A 58-year-old woman presents to the emergency department with a 12-hour history of sudden onset severe epigastric pain. She has a history of type 2 diabetes and takes metformin. On examination, her abdomen is rigid with guarding and rebound tenderness throughout. An erect chest radiograph shows free air under both hemidiaphragms. Which of the following is the most appropriate initial management?

Q87

A 48-year-old man with ulcerative colitis presents with a 4-day history of increasing bloody diarrhoea (12 motions per day), abdominal pain, and fever. He appears unwell with temperature 38.6°C, heart rate 125 bpm, blood pressure 105/68 mmHg. Blood tests show: Hb 92 g/L, WCC 18.7 × 10⁹/L, CRP 245 mg/L, albumin 24 g/L. Plain abdominal radiograph shows colonic dilatation with the transverse colon measuring 7.5 cm in diameter.

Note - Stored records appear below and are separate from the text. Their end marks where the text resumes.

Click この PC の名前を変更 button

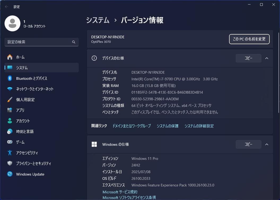click(249, 39)
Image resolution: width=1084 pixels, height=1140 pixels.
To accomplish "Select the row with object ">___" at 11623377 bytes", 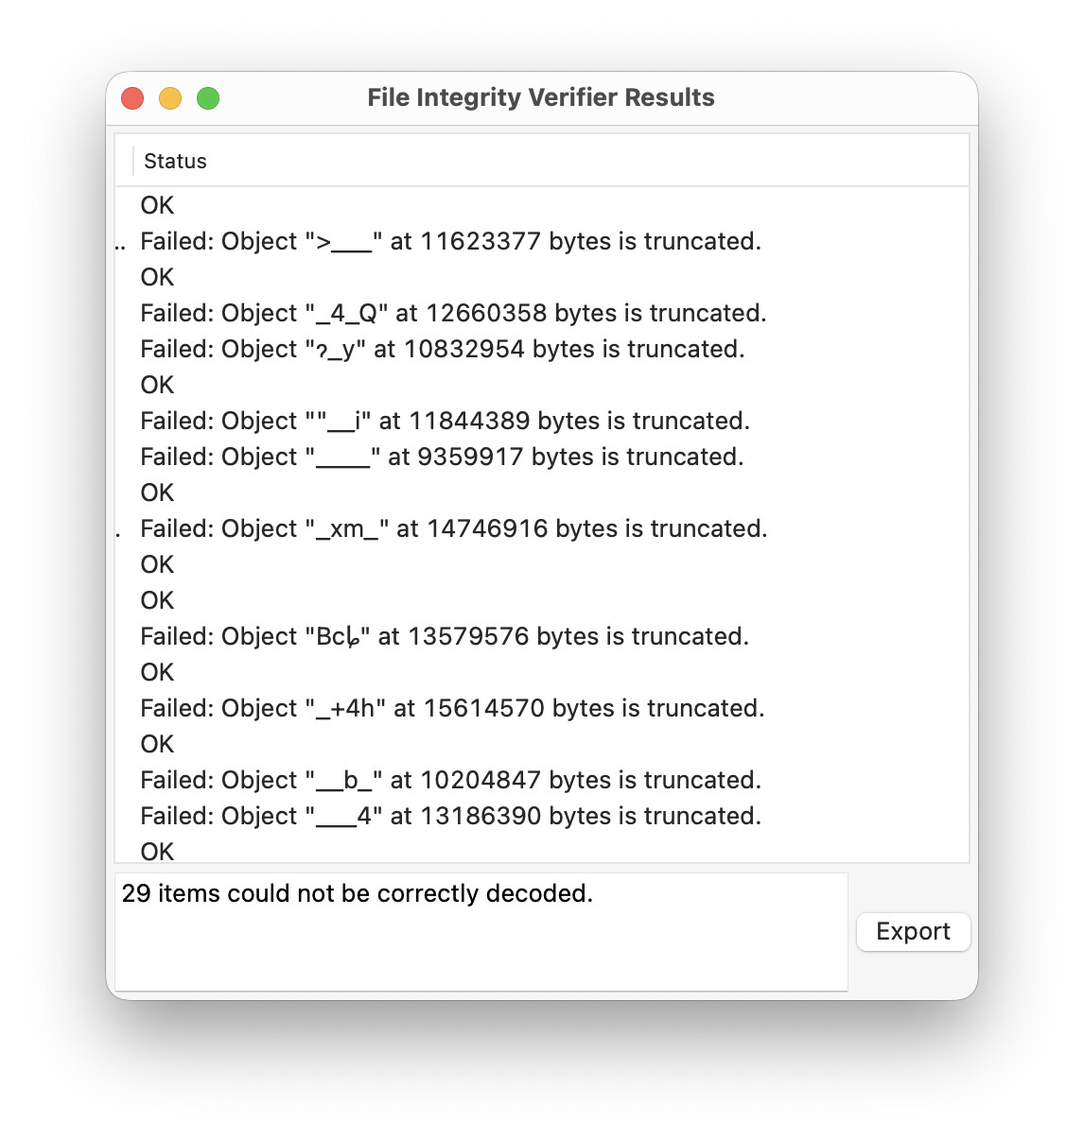I will click(x=541, y=242).
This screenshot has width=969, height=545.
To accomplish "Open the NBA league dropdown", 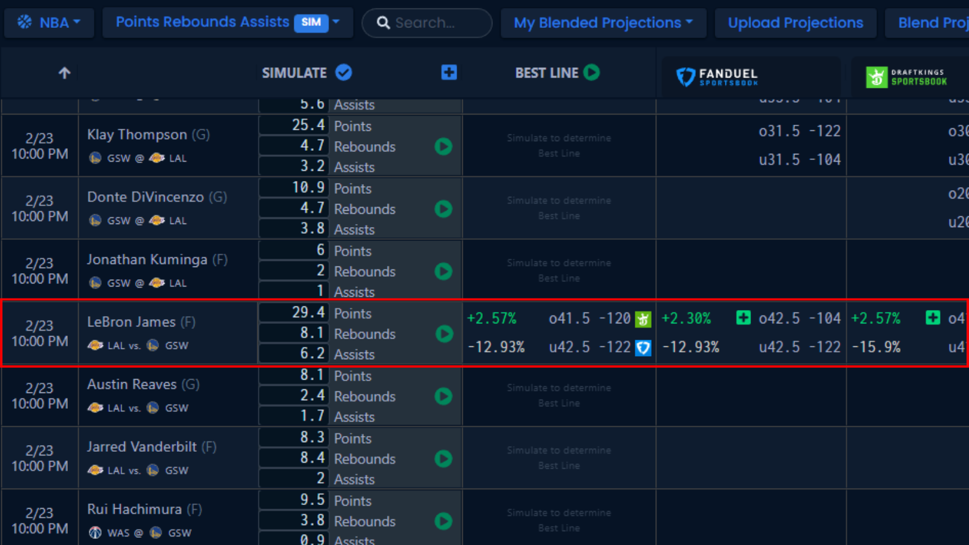I will [x=50, y=23].
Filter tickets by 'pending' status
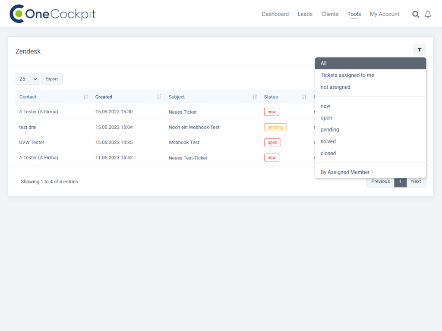This screenshot has height=331, width=442. [330, 130]
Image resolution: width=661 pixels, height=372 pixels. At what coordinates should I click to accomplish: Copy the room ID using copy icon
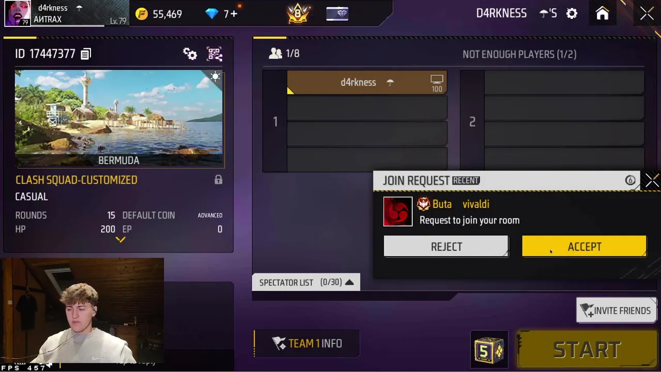(x=86, y=54)
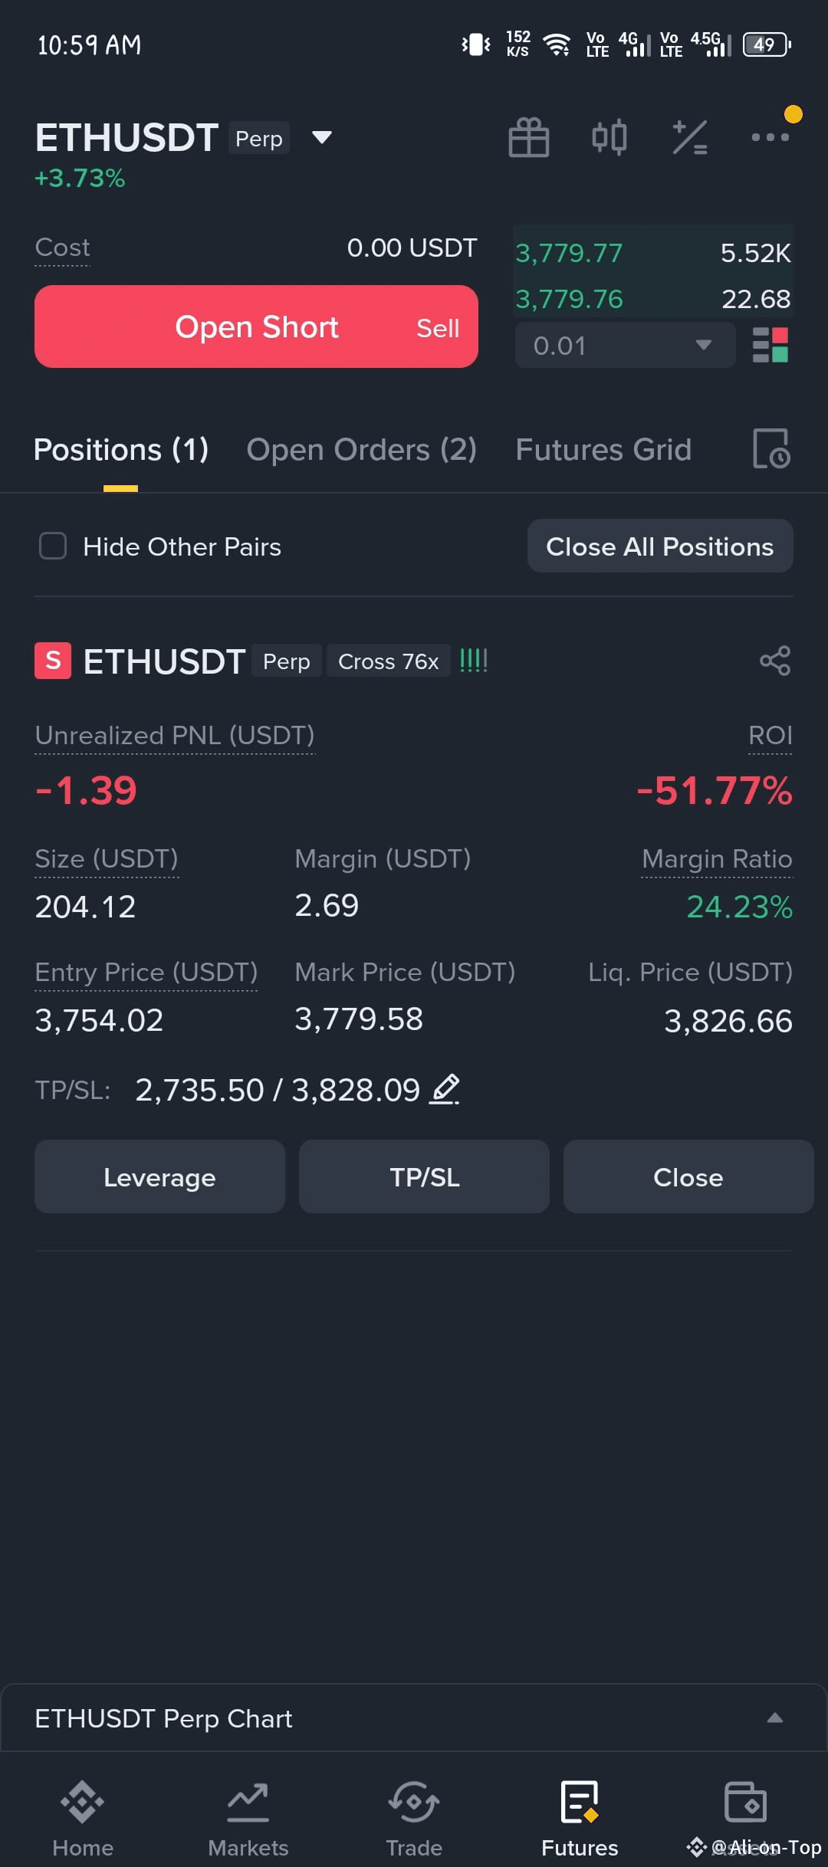828x1867 pixels.
Task: Expand the ETHUSDT Perp Chart panel
Action: (x=775, y=1718)
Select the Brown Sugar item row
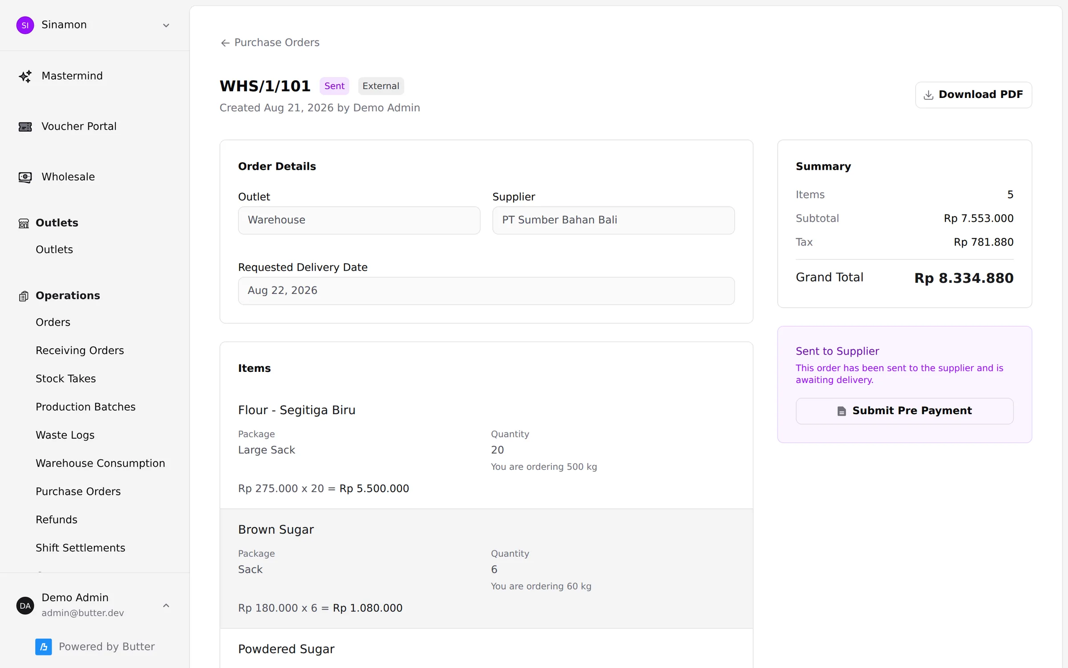The width and height of the screenshot is (1068, 668). (x=486, y=569)
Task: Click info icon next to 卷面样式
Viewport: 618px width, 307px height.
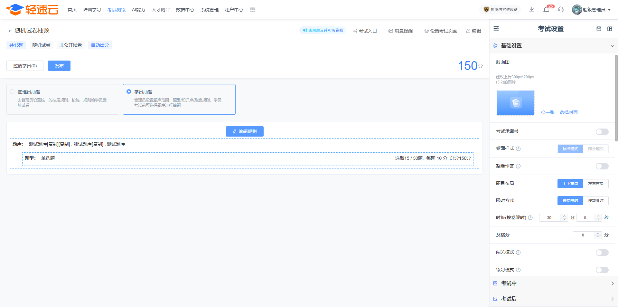Action: [518, 149]
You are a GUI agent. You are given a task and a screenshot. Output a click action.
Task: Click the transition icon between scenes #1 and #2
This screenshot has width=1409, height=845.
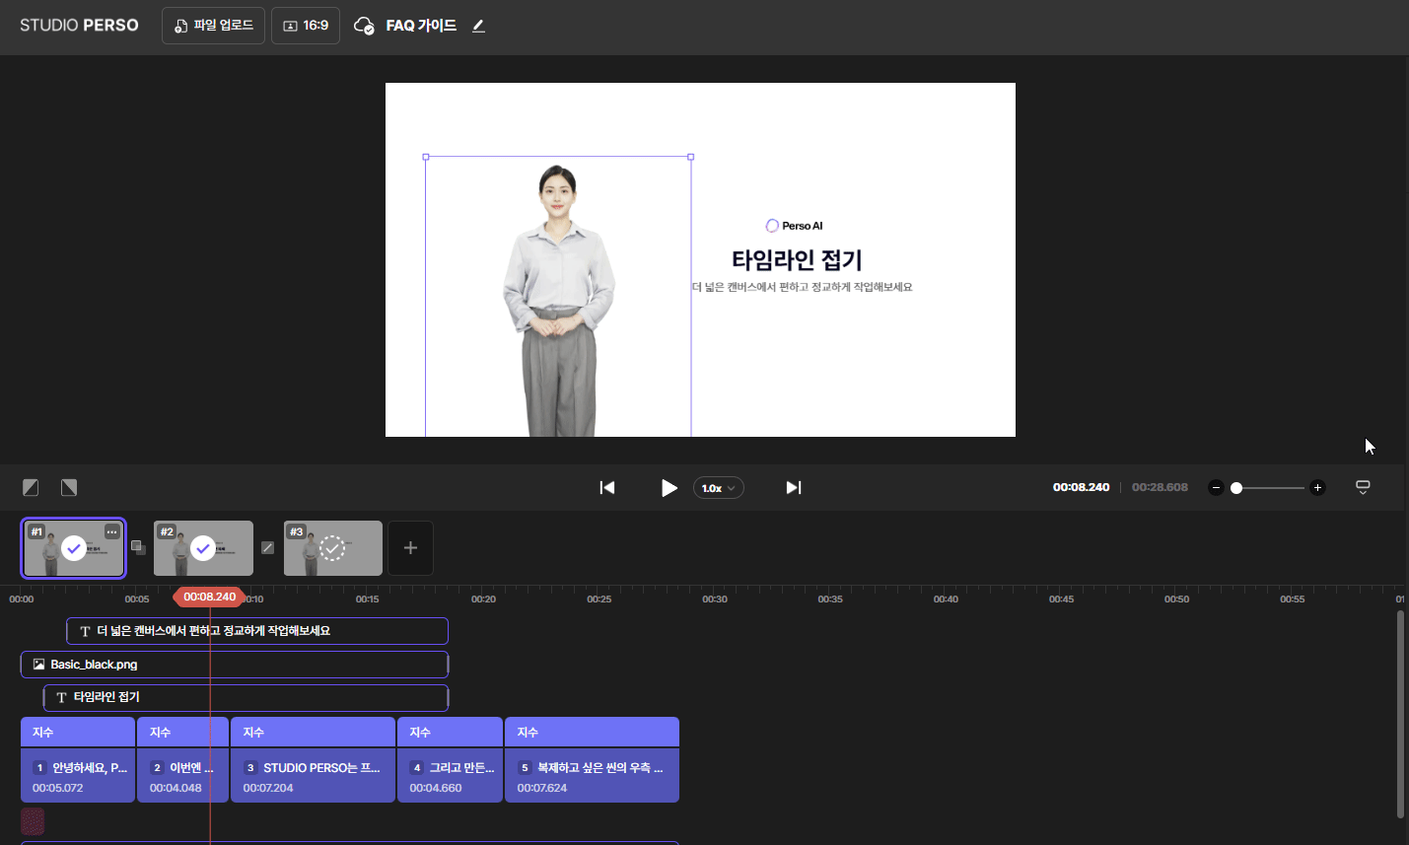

He is commenced on IV hydrocycortisone and antibiotics. After 48 hours of medical management, his symptoms persist with ongoing high fever and eight bloody stools in 24 hours. What is the most appropriate next step?

Q88

What is the Mannheim Peritonitis Index (MPI) and what is its primary clinical utility in the management of patients with peritonitis?

Q89

A 55-year-old man with no previous medical history presents with a 72-hour history of central colicky abdominal pain, distension, and vomiting. He has not had a bowel motion for 48 hours. Plain abdominal radiograph shows dilated small bowel loops with valvulae conniventes visible. No previous surgical scars are noted. CT abdomen demonstrates a transition point in the mid-ileum with a fat-containing mass causing intussusception. What is the most likely underlying diagnosis?

Q90

A 69-year-old woman with rheumatoid arthritis maintained on methotrexate and prednisolone 15mg daily presents with a 24-hour history of worsening abdominal pain and distension. She appears septic with temperature 38.7°C, heart rate 118 bpm, blood pressure 92/55 mmHg. Examination reveals generalized peritonism. CT abdomen shows pneumoperitoneum with free fluid, but no obvious site of perforation is identified. Serum lactate is 4.8 mmol/L. At laparotomy, two small jejunal perforations are found with minimal surrounding inflammation. What is the most likely underlying cause?